■ **Aim of the task**
Could you return each line of the material that has "Oxygen" in it?

■ **Records for this exercise**
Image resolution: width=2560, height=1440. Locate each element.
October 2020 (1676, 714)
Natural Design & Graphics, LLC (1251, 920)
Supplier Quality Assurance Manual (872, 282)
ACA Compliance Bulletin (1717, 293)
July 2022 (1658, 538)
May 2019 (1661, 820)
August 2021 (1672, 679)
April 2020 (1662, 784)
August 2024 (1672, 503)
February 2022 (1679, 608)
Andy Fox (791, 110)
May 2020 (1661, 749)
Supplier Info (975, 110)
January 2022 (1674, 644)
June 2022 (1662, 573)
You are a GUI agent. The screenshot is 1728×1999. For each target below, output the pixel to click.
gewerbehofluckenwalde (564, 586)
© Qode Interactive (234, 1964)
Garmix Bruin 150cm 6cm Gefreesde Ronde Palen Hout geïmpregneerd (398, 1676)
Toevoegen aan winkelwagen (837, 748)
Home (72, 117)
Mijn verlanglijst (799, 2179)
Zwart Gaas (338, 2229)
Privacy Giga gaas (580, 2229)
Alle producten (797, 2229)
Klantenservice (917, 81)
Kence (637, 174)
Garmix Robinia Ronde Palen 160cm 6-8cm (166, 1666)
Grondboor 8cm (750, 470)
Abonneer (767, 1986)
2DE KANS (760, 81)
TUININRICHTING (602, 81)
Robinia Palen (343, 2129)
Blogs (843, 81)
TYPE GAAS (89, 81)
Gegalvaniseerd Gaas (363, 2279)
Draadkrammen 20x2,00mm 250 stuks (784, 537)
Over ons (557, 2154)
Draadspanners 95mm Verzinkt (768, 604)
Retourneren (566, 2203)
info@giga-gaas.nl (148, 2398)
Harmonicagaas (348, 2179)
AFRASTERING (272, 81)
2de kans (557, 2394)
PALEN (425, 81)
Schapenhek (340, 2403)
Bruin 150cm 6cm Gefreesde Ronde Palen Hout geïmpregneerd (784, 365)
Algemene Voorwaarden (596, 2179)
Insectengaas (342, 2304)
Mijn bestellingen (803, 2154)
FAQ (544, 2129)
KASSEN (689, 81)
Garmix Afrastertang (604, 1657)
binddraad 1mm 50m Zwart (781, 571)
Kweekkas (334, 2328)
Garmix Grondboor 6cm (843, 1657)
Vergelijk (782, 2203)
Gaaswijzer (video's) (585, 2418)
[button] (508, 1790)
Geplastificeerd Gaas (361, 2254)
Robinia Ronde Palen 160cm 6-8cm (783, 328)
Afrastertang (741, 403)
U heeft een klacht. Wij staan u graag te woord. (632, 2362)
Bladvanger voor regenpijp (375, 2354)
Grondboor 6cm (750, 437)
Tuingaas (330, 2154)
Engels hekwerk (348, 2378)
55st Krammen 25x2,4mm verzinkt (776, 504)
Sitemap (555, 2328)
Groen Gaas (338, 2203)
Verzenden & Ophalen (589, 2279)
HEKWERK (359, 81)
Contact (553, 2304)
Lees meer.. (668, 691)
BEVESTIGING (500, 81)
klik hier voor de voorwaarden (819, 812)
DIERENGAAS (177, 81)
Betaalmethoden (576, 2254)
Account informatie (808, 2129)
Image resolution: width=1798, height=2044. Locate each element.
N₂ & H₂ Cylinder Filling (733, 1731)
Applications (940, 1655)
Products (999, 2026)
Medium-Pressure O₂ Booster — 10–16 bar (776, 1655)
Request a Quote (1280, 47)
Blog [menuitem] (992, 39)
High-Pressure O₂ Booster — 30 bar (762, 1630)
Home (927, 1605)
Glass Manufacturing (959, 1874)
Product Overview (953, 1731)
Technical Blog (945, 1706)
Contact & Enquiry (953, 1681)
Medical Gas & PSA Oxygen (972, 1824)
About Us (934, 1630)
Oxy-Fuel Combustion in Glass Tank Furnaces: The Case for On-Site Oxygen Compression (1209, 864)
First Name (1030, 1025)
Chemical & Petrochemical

■ **Solution below**
Medical Gas & PSA Oxygen (972, 1824)
Oxy-Fuel Combustion in Glass Tank Furnaces: The Case for On-Site Oxygen Compression (1209, 864)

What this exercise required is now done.